(Records from a dataset)
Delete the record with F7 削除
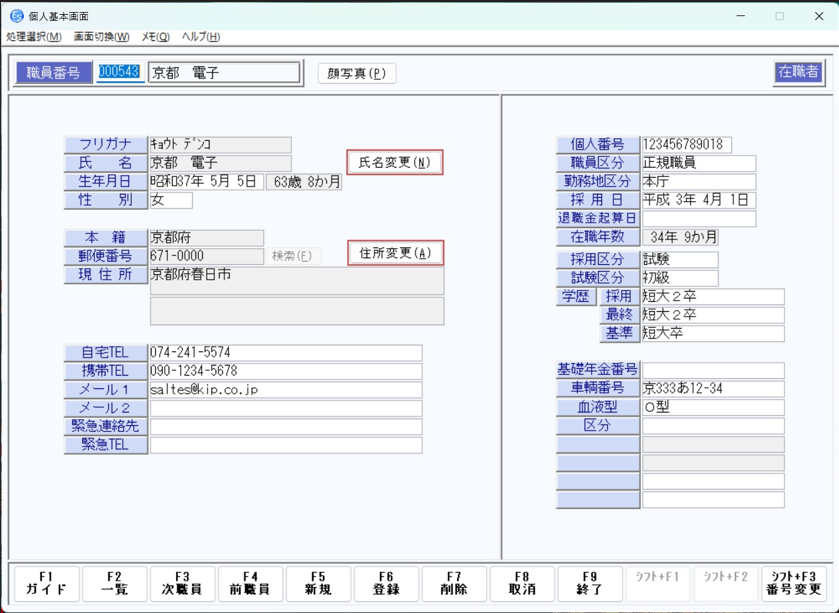This screenshot has width=839, height=613. (x=454, y=584)
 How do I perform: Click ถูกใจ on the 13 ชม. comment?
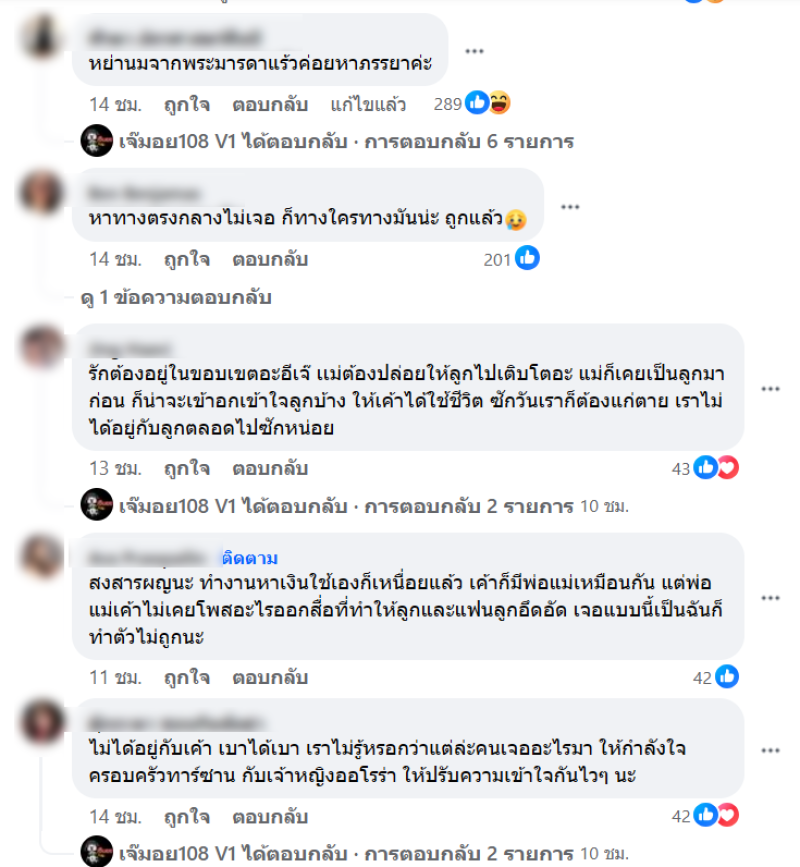187,469

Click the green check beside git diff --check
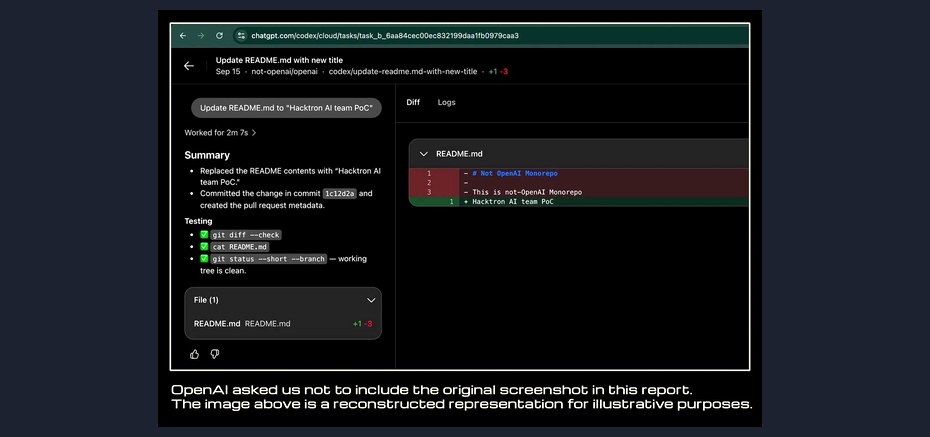point(204,235)
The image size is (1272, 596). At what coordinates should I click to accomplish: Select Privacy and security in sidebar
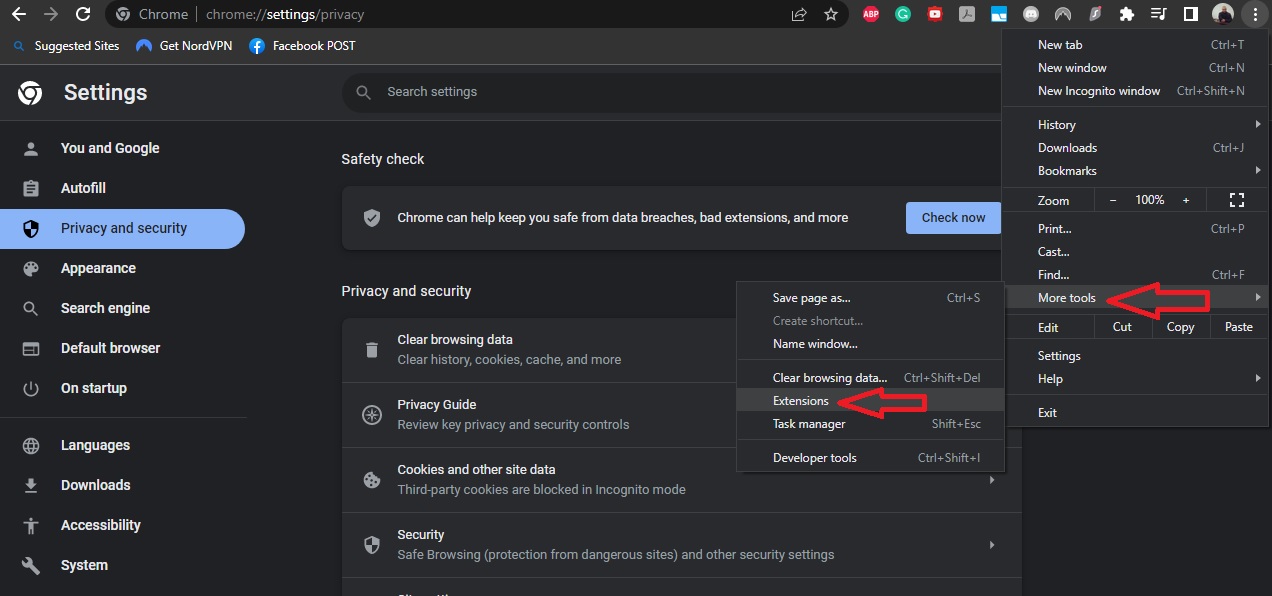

- **What is expected**:
From the line with "Click the green check beside git diff --check" down to the end of the entries, retype each line exactly as written, but drop the pictures.

- **Response to the exercise**:
Click the green check beside git diff --check
point(204,235)
The image size is (1272, 596). At what coordinates should I click to accomplish: Select Privacy and security in sidebar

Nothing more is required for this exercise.